Which manuscripts will you include?
Thanks to our colleagues on the Digital Kennicott project, we plan to incorporate many of the manuscripts that were collated in the 1700s by Kennicott, and some additional ones. There are some really interesting early medieval manuscripts that we plan to include – Babylonian manuscripts and Tiberian standard codices – with the goal of representing the broader medieval tradition. By casting our net widely, we hope to be able to do justice to the richness of the medieval tradition, instead of just basing our text on one manuscript.
Is this the first time that the Genizah Bible fragments have been used for critical edition like this?

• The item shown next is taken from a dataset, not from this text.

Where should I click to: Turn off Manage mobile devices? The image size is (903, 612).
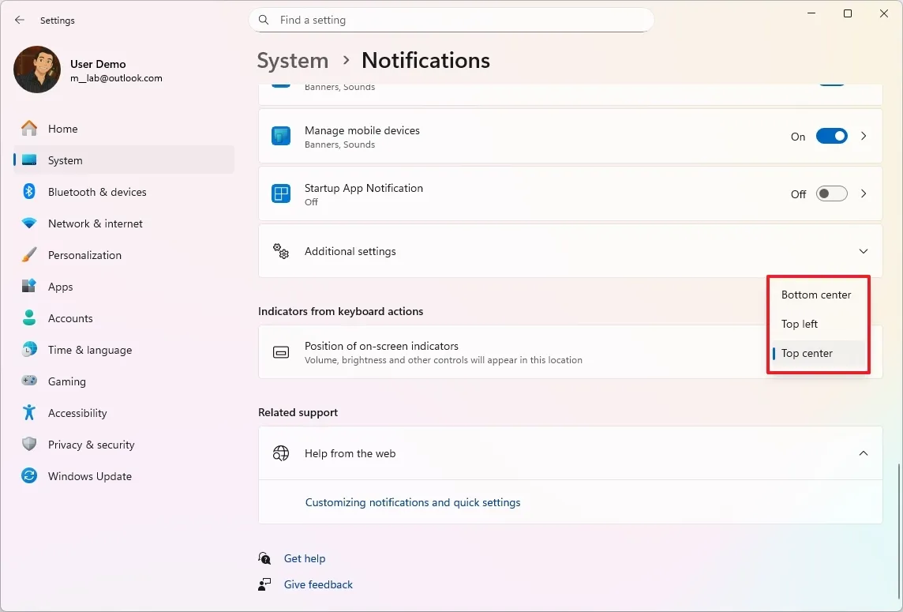(831, 136)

They have been used before, but inconsistently. The current standard in the field is the Biblia Hebraica Stuttgartensia. There are occasional references to Genizah fragments, but the references are arbitrary and random. Sometimes you'll see a reference to a Genizah manuscript, but it won’t say which one it is; just that some Genizah manuscript has this different reading. There’s no transparency. That's one of the problems that we are addressing with our project. The digital edition will have a direct connection to the manuscript image from the library in question, feeding through to the transcription and the apparatus. In the apparatus, you will be able to click on the manuscript you want to look at, and it will bring up the transcription there. Then you can see exactly which manuscript it is, and where it's located; there will be a lot more transparency.
How are you choosing the manuscripts you’ll include? Not all Genizah Bible manuscripts are created equal.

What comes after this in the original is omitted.